During a cabinet meeting here on Tuesday, Greek Prime Minister Alexis Tsipras hailed the "road map to debt relief" discussed at the Eurogroup meeting on Monday in Brussels.
The leftist leader spoke about a "significant day" with positive news for Greece after six years of negative news and harsh austerity, even though no concrete measures were agreed upon by eurozone finance ministers on Monday.
A press statement from the premier's office quoted him as saying: "Greece turns page, leaves behind six years of darkness and finally sees the light of growth."
For first time, Greece has been given a road map with specific gradual steps for debt reduction which will become more specific at the next Eurogroup meeting on May 24, Tsipras said.
He expressed optimism that through this path, the Greek economy would recover and social justice would be strengthened in the coming years.
European officials have also welcomed the progress made by Greece regarding the legislation of reforms which paves the way for the completion of the first review of the third Greek bailout in the coming weeks and the disbursement of the next tranche.
Eurogroup head Jeroen Dijsselbloem said on Monday after the meeting that developments would be discussed again in two weeks to achieve a final deal.
According to Greek government sources cited by the Greek news agency AMNA, the review of the Greek program will close without creditors asking for additional measures and a specific process to reach debt relief has been set.
According to the same sources, European counterparts also accepted Athens' proposal for the creation of a contingency mechanism which will be activated only if the government does not achieve the budget targets of the program in 2018.
Reflecting the skepticism of opposition parties, labor unions, and ordinary citizens, a Kathimeri daily newspaper editorial read "Cuts in salaries in exchange for debt in installments."

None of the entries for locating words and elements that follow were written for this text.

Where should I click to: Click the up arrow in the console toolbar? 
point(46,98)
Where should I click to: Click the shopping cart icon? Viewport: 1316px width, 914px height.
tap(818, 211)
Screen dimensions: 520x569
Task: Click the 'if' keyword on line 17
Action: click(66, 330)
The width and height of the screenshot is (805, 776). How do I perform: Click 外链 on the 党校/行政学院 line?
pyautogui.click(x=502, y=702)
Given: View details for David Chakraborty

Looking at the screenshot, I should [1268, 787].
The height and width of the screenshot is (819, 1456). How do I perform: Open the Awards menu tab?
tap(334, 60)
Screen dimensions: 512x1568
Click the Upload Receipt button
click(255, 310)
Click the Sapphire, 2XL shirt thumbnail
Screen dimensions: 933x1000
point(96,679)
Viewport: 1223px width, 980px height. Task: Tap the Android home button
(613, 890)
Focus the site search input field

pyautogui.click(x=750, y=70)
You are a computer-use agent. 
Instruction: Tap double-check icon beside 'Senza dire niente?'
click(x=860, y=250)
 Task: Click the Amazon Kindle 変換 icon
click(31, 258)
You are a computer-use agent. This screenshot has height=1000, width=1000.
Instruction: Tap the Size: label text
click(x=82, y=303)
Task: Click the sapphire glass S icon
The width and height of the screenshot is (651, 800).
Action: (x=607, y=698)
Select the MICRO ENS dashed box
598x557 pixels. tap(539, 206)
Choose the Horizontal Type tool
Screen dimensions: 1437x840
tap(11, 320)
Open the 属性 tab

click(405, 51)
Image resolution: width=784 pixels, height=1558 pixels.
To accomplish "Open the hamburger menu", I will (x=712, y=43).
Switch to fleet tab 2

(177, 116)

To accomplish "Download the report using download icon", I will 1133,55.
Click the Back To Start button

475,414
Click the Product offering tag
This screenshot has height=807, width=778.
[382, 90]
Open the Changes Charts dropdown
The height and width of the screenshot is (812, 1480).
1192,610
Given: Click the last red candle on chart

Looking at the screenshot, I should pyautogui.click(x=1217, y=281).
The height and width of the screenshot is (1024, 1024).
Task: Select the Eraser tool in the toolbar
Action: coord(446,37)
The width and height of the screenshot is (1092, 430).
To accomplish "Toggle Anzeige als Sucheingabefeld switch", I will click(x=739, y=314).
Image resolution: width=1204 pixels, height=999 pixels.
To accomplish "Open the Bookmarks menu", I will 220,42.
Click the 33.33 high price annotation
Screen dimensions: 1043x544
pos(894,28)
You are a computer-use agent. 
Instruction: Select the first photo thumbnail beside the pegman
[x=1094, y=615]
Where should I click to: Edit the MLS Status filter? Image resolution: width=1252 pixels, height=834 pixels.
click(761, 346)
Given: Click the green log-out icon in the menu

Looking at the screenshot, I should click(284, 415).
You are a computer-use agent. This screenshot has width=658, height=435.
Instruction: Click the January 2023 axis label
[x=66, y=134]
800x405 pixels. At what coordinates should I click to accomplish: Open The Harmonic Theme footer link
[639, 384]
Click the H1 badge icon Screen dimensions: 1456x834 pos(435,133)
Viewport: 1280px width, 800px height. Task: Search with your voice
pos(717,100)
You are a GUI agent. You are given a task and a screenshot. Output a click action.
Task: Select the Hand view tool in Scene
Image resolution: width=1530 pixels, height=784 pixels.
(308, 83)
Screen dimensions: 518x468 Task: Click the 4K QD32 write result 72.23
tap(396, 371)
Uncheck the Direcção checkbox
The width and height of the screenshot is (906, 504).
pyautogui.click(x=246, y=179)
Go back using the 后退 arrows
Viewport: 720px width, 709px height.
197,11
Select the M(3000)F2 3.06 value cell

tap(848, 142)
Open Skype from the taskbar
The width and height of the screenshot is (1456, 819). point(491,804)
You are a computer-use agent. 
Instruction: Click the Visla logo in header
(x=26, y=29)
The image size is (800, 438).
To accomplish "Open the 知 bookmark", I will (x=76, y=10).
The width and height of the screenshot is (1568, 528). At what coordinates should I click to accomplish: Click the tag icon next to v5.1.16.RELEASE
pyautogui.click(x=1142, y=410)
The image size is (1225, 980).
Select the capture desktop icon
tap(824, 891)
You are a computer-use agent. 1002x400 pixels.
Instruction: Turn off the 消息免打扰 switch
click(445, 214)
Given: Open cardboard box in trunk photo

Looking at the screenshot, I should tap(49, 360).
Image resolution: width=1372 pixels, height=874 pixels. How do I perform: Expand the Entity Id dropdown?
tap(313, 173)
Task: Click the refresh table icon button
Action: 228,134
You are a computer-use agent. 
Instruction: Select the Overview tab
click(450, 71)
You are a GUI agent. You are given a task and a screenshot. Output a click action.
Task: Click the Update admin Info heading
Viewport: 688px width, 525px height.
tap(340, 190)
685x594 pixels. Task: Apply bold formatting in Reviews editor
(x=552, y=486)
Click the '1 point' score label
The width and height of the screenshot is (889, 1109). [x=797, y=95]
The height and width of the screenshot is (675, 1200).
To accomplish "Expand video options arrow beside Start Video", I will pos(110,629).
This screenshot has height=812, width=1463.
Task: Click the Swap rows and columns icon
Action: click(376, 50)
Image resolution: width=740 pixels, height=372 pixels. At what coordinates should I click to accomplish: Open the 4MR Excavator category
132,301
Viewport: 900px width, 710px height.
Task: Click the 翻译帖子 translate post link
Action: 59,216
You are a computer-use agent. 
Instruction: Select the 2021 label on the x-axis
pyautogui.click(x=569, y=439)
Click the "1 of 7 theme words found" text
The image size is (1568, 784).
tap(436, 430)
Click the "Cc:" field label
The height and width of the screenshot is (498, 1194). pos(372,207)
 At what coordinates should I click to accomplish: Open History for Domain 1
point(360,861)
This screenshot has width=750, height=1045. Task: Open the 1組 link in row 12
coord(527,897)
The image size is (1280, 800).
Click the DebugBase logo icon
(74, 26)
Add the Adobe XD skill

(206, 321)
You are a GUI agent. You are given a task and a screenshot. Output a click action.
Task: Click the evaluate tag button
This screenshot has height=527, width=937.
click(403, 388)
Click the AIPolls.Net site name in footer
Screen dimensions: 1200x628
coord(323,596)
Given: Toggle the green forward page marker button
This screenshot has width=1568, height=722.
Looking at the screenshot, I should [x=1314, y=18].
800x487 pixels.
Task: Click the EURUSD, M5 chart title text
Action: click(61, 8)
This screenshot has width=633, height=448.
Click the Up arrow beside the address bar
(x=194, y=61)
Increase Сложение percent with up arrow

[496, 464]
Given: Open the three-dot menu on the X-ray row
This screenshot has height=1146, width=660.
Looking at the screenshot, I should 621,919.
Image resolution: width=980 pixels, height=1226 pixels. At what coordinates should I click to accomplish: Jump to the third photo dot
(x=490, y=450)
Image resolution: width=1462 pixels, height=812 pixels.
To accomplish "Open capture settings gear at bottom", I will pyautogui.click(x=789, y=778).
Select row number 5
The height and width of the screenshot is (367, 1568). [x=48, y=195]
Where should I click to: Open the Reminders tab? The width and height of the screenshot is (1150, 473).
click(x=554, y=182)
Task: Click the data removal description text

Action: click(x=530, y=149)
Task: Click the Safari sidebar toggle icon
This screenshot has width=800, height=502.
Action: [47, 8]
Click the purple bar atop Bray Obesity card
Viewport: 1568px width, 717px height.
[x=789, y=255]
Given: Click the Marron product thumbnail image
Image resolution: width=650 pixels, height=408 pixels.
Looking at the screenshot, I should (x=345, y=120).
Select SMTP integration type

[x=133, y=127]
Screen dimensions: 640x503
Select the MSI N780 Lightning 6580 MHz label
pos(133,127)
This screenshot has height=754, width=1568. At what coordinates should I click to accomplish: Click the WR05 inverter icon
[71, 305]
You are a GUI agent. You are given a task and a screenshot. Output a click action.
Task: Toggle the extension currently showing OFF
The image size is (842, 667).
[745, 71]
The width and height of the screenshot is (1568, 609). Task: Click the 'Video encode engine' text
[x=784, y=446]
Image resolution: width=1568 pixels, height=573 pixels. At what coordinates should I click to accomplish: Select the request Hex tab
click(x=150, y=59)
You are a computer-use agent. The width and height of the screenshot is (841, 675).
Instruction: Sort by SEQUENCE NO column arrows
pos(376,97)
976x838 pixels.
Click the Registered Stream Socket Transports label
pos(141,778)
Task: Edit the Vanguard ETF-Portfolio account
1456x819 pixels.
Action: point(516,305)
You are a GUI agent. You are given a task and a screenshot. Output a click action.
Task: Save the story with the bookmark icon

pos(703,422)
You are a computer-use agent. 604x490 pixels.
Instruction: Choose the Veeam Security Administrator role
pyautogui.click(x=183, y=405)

In contrast to the government's positive assessment of Monday's Eurogroup talks, main opposition party New Democracy argued "the government is celebrating the fourth memorandum with new, painful measures imposed on Greek people."
Critics of the looming deal, such as the conservative opposition, said the new pension cuts and tax hikes the parliament introduced on Sunday night would have a major impact on Greek society and expressed concern the ailing economy would not exit the recession.